Attack Vectors

CVE-2026-2718 affects the Dealia – Request a Quote WordPress plugin (slug: dealia-request-a-quote) in versions up to and including 1.0.8. This is a Medium-severity issue (CVSS 6.4, vector: CVSS:3.1/AV:N/AC:L/PR:L/UI:N/S:C/C:L/I:L/A:N).

The attack requires an authenticated WordPress account with Contributor-level access or higher. An attacker can place malicious script content into Gutenberg block attributes used on pages/posts. Because it is a stored cross-site scripting (XSS) issue, the malicious code can execute whenever someone views the affected page—without requiring the visitor to click anything.

Security Weakness

The root cause is improper escaping in an HTML attribute context. The plugin uses wp_kses() when output is placed into HTML attributes, where esc_attr() is required. This can allow attacker-controlled content to break out of the intended attribute and run arbitrary scripts in the browser.

Wordfence’s vulnerability entry indicates there is no known patch available at this time. Source: Wordfence Threat Intel. Official CVE record: CVE-2026-2718.

Technical or Business Impacts

Stored XSS is often a “business-impact multiplier” because it runs in the context of your site and can affect high-value audiences (prospects, customers, partners, and employees). For marketing and revenue teams, this can translate into diverted leads, altered calls-to-action, invisible redirects, or injected content that damages campaign performance and brand trust.

Potential impacts include: session or account misuse for logged-in users, unauthorized changes to on-page messaging, lead-capture interference (including “request a quote” journeys), and reputational harm if visitors see unexpected pop-ups or malicious redirects. Compliance and privacy teams may also need to consider whether any user data exposure occurred, depending on what scripts were injected and who visited impacted pages.
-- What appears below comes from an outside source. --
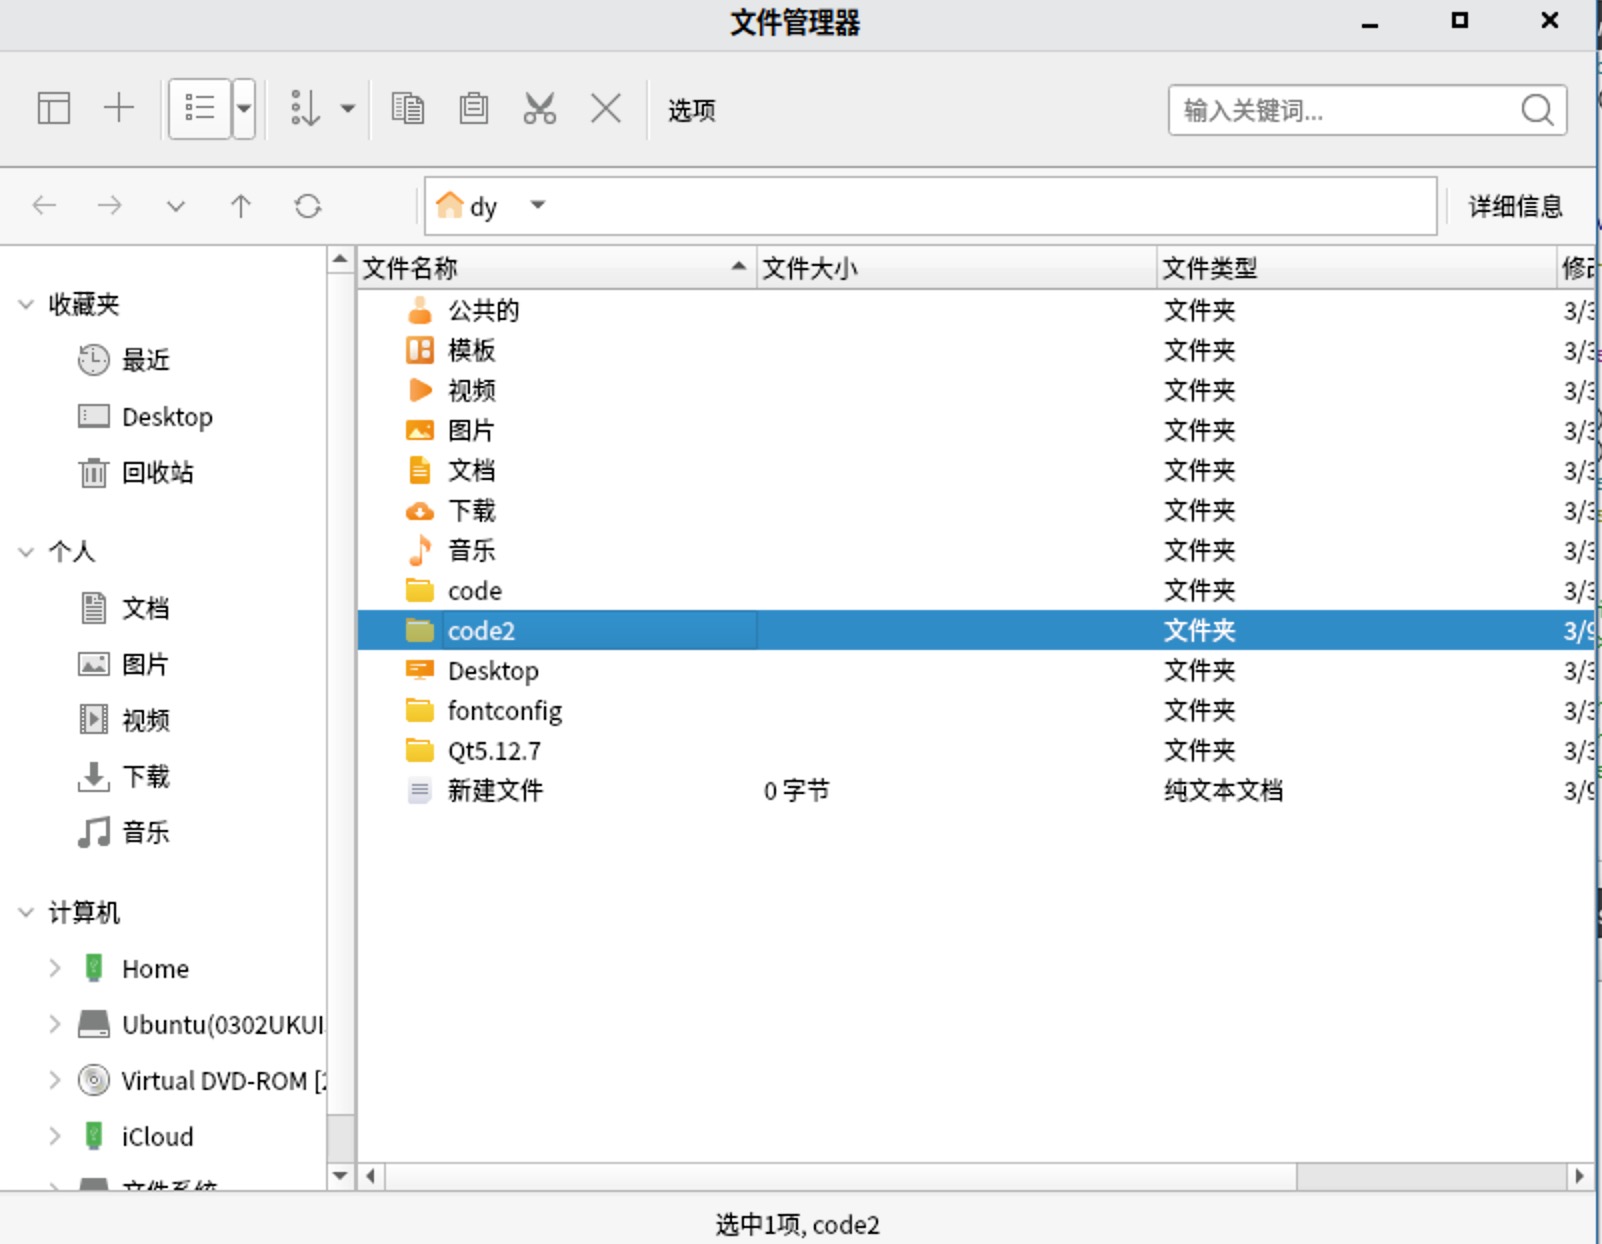1602x1244 pixels.
Task: Open a new tab with the plus icon
Action: [119, 108]

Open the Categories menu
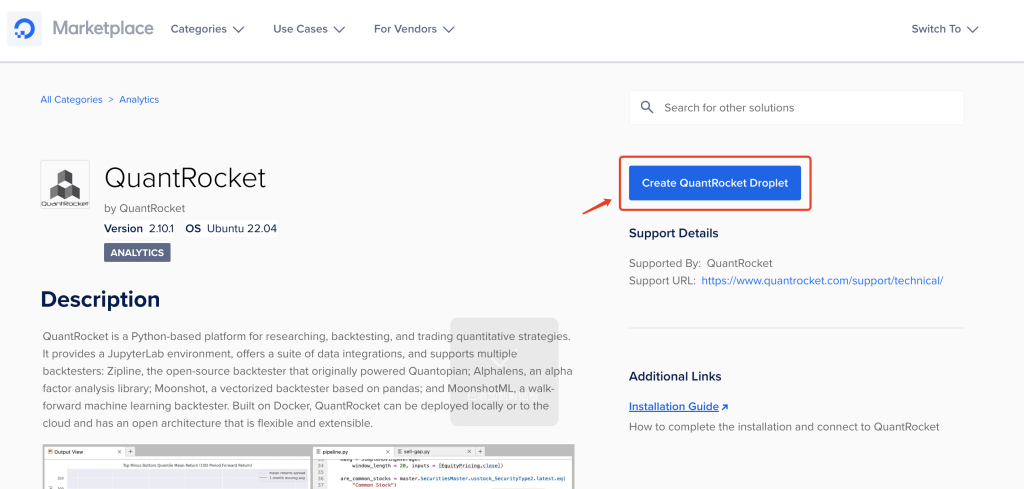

Given the lack of a known patch, many organizations will treat this as an operational risk decision. Common mitigations include removing/uninstalling the affected plugin and replacing it, restricting Contributor access (especially for untrusted or external accounts), reviewing pages/posts that use Dealia Gutenberg blocks, and increasing monitoring for unexpected content changes.

Similar Attacks

Stored XSS has repeatedly been used to hijack trust on legitimate websites and execute scripts for visitors at scale. A relevant example is a stored XSS issue previously addressed in WordPress core: CVE-2019-9787.